Daughters Rebecca and Lucy took the reigns of Bremerton in recent years, meaning the business became the country’s first sister-run winery.

Rebecca is Bremerton’s longest serving employee and at the age of 25 released her first label, a 1997 Cabernet Sauvignon which went on to be rated Winestate Magazine’s third best Cabernet.

She has since taken a swag of accolades and recently was named a 2017 Gourmet Traveller Winemaker of the Year finalist.

Lucy is in charge of Bremerton’s marketing, sales, exports, cellar door and wine club.

Rebecca and Lucy Willson with Family Business Australia SA chairperson Debbie Reed, centre, with the Hall of Fame plaque.

Rebecca and Lucy Willson with Family Business Australia SA chairperson Debbie Reed, centre.

Despite hanging up his boots several years ago, Craig still has an input at Bremerton, which he says has thrived due to strict family business values.

“Things like having strategies and boards – there’s so many family businesses that would be far better off if they had one or two board members outside of the family,” he says.

“We also have a family constitution that sets out the guidelines for being part of the family and part of the business.”

It hasn’t always been easy for the Willson family over the years after battling floods and droughts which have wiped out vines.

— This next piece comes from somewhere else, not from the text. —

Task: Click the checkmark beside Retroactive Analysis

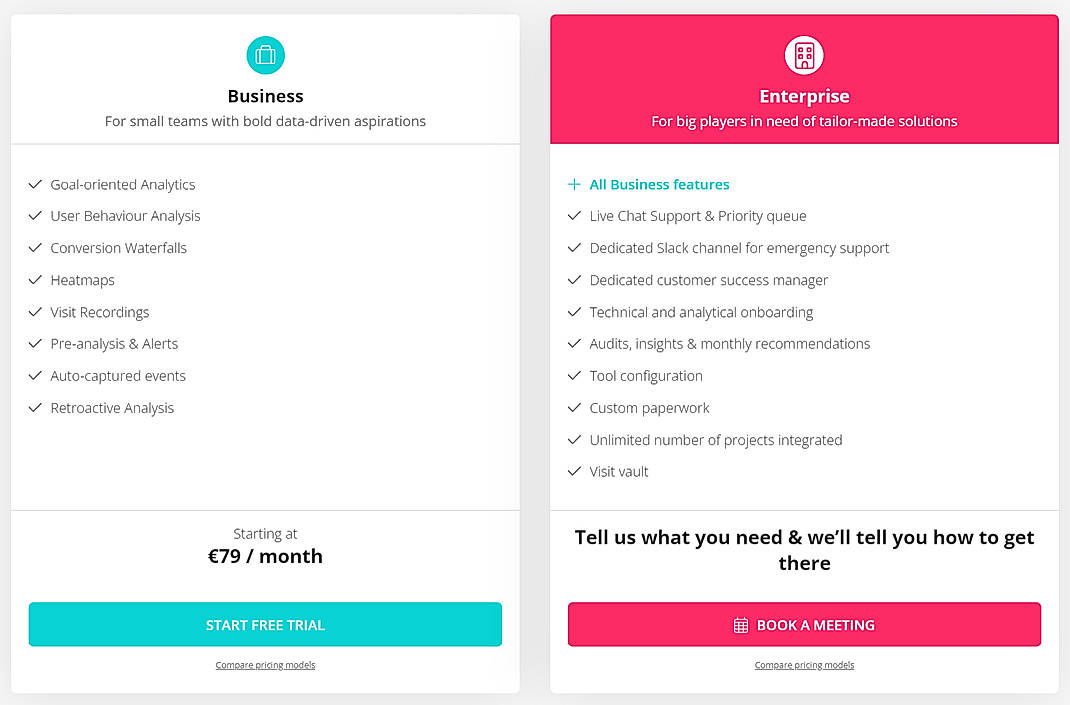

“The droughts took an enormous toll on Langhorne Creek because we lost our source of water from Lake Alexandrina.

“We’ve also had four floods in the past two years.”

Despite the heartache caused by Mother Nature, Craig says he is proud to see his daughters at the top of the wine game.

“It’s rewarding to see how they have advanced in their own lives and careers,” he says.

“That’s what I find most beneficial.”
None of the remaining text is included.